ПРОВЕРЬТЕ ПОНИМАНИЕ -
1) Как перевести на английский язык это предложение из текста о переживании времени: «Супер-Эго поэтому служит «организатором времени»: в нем сходятся все три времени и их моральная оценка.»?
2) Продолжите текст о переживании времени с того места, где он обрывается.

Прежде чем ребенок начнет чувствовать время и ориентироваться во времени, он живет, по-видимому, в мире ритмических делений, в том числе ритмических появлений и исчезновений объекта. Биологические и физиологические ритмы младенца приобретают метафорическое значение благодаря присутствию Другого. Если же ритмы объекта и ребенка не гармонизуются в единое целое, если разрывы между ними и пропажи объекта слишком драматичны, тогда время остается лишено какого-либо смысла: такой ребенок не родится по-настоящему «по отношению ни ко времени, ни к языку» [1, с. 59].
Что касается временных характеристик психических инстанций, Грин говорит о биологическом наследии в ИД и о культурном – в Супер-Эго (культурные, религиозные и прочие табу, переходящие через поколения). Кроме того, Супер-Эго отвечает за настоящее и будущее (решения в настоящем, планы на будущее), а прошлое оценивает с точки зрения того, как в нем влечения были принесены в жертву этике. Супер-Эго поэтому служит «организатором времени»: в нем сходятся все три времени и их моральная оценка.

ПРЕДОСТАВЛЕННЫЕ МАТЕРИАЛЫ -
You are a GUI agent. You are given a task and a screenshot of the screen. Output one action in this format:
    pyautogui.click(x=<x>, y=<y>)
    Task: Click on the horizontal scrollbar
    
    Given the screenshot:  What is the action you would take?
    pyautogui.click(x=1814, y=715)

РЕЗУЛЬТАТЫ УПРАЖНЕНИЙ -
1) The Superego therefore serves as an "organizer of time": all three times, along with their moral evaluation, converge in it.

2)
Травматическое время он описывает следующим образом: травма в психике выглядит как «концентрические слои памяти, заархивированные и расходящиеся в разные стороны пересекающимися лучами» [1, с. 23]; что вызывает гипотезу об их «трансхроническом» функционировании, то есть, по-видимому, пронизывающем одновременно разные временные пласты.
А. Грин подробно разбирает тему циклического времени, предлагая целый ряд терминов и образных выражений: «демон циклического времени», «амнестическая память», «психическое заикание». Воспоминание заменяется бесконечным повторением, а репрезентация – воспроизведением; пациент не помнит, что именно он повторяет и зачем. «Единственная память – это влечение, которое бесконечно ритмически пульсирует. … влечение как минимальный организатор смысла и истории» [1, с. 60]. То есть без этой пульсации внутренний смысл субъекта, его историчность окончательно разрушатся; примерно о том же будет говорить Лакан, выделяя значимость навязчивого повторения. В таком повторении исчезает понятие времени как такового, и самого повторения тоже: так как пациент даже не осознает повторов, для него каждый новый виток ощущается как самый первый. Время обнуляется, снова и снова идет с начала.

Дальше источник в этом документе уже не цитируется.